When it comes to a style of fishing matching the time of year nothing has more of a synopsis than winter flows and nymphing. Whether you're matching a midge, chironomid, or stonefly hatch, the bobber is the name of the game. Yes, euro nymphing or tight line nymphing has a place but when the water is slow and deep you gotta break out the indicator if you want to be effective.
In this short blog, we are going to talk about double nymph rigs, weight placement, and how to effectively get the longest drift without compromising your drift. Starting out with Indicator placement. I see a lot of people eye the depth they are fishing and place their indicator where they think the bottom is. But what a lot of people don’t take into effect is that your rig is very rarely purely straight vertical to your indicator. The current, underwater seams, and structure can all play a part in how your rig drifts through a seam. I was once told to imagine the depth of the water you’re fishing and then double it for your indicator. Now of course there are situations where this proves false but let's just take this at face value. Moving your indicator-up that high allows you to work water columns. Starting out fishing deep allows you to find or feel the bottom if shallow enough and then you can work up from thereby putting your indicator closer and closer to your top fly.

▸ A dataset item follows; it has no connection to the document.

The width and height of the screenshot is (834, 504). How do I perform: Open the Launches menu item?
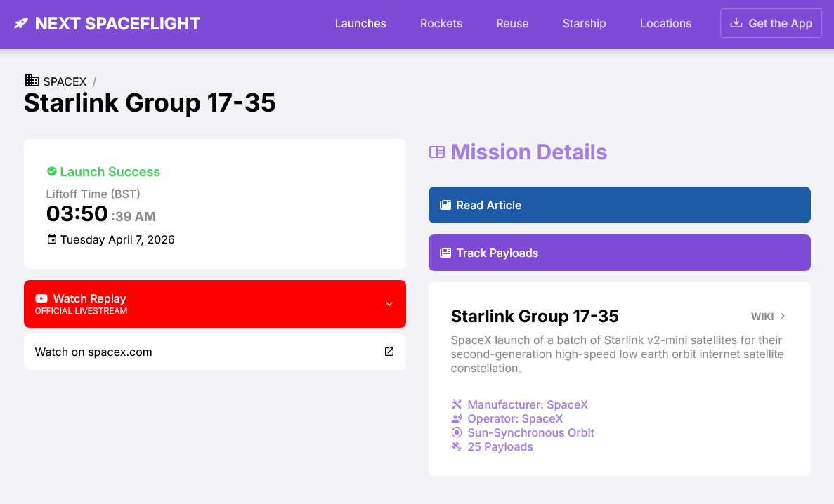(x=360, y=23)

Weights, BBs, split shots - everyone's got different names for them. They also serve a time and a place. Water levels, depth, & flows are key components when adding weight. If the flows are high utilize a weight to get your flies down to the right water column. But the way I see it is an additional weight can make the drift unnatural in some circumstances. By adding that weight, it forces that section of the leader down into the bottom at a horizontal angle. If you're focusing on the bottom, by all means fish that way, but I have also found that you are prone to losing more bugs that way. By utilizing a longer leader and a longer drift, your bugs will get down but float vertically covering more of the water column. Another habit I see frequently is that anglers underestimate how heavy their flies are. They may be fishing a size 18 as the top fly & a size 20 as the bottom but since they are so small they assume the flies don’t get through the water column effectively. If you have the right conditions try to fish without the weight adjust for the lack of weight in your cast and drift and see how it turns out.

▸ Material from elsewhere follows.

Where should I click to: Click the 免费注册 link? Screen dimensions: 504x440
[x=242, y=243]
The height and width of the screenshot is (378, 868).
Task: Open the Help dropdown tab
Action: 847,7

Lastly mending and making sure your drift is the most effective. As mentioned above, we are focusing more on the deep, long, slow runs that lethargic winter fish will hole up in. I say this because line management will differ from a short fast drift versus a long slow drift. If I’m fishing the head of the run and don't have the ability to fish perpendicularly to my indicator, as you should try to, then you have to adapt. I will pull quite a bit of line out and place it at my feet. I will pre-mend into my cast or otherwise known as a reach cast allowing for my fly line to immediately start out upriver of my flies. This allows for my nymph rig to have the most natural presentation as early as possible. Now since we are at the head of the run we are going to run out of line as our rig moves away from us with the current. So instead of ineffectively working the same water with the same amount of line, we will continue to add length to our drift by rolling the line out into the run. Flicking, rolling your rod tip allows you to continue to shoot the line out and extend your drift. So using this method we will extend our drift by additionally adding a mini reach cast so that our remaining fly line gets caught in the same current our nymph rig is drifting in. In the end, making for an effective elongated drift, just remember to really put the hammer down the pressure on the fish on that hook-set as you will have quite a bit of line out.
In the end, I hope you are able to take something from this blog and utilize it on your next fishing adventure. I’m no Kelly Galloup or Tom Rosenbauer but anywhere I can help explain or answer questions on how I’ve effectively learned to fish I am happy to do so. So cheers to fishing, great memories, and some epic fish.